--- Available data ---

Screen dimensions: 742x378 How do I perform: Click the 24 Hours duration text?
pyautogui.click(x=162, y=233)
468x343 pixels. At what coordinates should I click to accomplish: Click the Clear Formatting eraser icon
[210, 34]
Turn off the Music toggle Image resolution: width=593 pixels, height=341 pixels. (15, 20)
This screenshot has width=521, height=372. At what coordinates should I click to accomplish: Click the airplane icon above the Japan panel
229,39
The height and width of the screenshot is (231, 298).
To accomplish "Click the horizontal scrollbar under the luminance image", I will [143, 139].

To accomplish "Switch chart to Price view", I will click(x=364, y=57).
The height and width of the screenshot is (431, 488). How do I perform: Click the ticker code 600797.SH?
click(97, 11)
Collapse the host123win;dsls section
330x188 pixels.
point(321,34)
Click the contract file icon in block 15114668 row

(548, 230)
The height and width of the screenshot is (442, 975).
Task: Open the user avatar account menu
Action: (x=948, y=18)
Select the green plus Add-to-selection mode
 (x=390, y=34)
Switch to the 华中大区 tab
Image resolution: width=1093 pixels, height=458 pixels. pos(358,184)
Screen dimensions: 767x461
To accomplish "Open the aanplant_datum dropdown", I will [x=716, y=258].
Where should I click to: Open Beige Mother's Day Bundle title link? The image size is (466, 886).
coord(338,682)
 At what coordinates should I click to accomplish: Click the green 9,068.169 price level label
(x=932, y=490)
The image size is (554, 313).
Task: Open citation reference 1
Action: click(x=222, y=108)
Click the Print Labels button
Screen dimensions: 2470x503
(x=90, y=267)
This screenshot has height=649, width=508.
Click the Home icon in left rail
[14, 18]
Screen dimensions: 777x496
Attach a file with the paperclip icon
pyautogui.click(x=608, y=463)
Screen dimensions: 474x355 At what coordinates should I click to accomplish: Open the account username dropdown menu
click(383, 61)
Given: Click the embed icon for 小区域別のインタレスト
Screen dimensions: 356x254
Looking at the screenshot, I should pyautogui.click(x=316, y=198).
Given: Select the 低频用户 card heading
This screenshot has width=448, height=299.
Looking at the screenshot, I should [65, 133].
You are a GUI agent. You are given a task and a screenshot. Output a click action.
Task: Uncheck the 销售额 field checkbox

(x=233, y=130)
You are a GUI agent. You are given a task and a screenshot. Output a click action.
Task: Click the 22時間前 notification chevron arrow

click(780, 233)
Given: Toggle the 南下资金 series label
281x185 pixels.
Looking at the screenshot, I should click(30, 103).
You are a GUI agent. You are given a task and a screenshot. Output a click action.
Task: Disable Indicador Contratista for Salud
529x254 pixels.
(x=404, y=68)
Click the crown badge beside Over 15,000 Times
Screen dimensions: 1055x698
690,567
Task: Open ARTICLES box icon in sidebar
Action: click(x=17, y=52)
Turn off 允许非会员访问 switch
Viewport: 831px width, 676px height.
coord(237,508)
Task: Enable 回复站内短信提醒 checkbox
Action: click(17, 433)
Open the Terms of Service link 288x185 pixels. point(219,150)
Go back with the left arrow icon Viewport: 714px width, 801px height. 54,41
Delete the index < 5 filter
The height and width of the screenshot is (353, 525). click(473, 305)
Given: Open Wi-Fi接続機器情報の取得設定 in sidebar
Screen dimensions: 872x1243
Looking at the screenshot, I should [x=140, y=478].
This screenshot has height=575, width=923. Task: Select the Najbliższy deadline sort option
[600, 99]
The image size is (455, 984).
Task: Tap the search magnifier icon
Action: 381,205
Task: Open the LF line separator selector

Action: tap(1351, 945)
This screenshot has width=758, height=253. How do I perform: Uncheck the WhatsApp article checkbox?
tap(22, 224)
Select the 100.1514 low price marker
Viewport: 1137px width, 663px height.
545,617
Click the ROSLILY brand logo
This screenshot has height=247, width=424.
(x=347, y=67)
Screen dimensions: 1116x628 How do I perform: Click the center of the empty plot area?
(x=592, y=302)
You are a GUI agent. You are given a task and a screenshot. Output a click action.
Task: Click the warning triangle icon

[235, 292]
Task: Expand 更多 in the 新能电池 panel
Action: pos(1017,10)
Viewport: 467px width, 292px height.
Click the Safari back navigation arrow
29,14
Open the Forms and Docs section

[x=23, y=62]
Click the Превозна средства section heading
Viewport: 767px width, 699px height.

---

Work to be completed
Transcribe the lines above between the line holding "This screenshot has width=448, height=299." and the line holding "Given: Open Wi-Fi接続機器情報の取得設定 in sidebar", inclusive, exactly as they stand and with nothing added.

Your response
This screenshot has width=448, height=299.
Looking at the screenshot, I should [65, 133].
You are a GUI agent. You are given a task and a screenshot. Output a click action.
Task: Uncheck the 销售额 field checkbox

(x=233, y=130)
You are a GUI agent. You are given a task and a screenshot. Output a click action.
Task: Click the 22時間前 notification chevron arrow

click(780, 233)
Given: Toggle the 南下资金 series label
281x185 pixels.
Looking at the screenshot, I should click(30, 103).
You are a GUI agent. You are given a task and a screenshot. Output a click action.
Task: Disable Indicador Contratista for Salud
529x254 pixels.
(x=404, y=68)
Click the crown badge beside Over 15,000 Times
Screen dimensions: 1055x698
690,567
Task: Open ARTICLES box icon in sidebar
Action: click(x=17, y=52)
Turn off 允许非会员访问 switch
Viewport: 831px width, 676px height.
coord(237,508)
Task: Enable 回复站内短信提醒 checkbox
Action: click(17, 433)
Open the Terms of Service link 288x185 pixels. point(219,150)
Go back with the left arrow icon Viewport: 714px width, 801px height. 54,41
Delete the index < 5 filter
The height and width of the screenshot is (353, 525). click(473, 305)
Given: Open Wi-Fi接続機器情報の取得設定 in sidebar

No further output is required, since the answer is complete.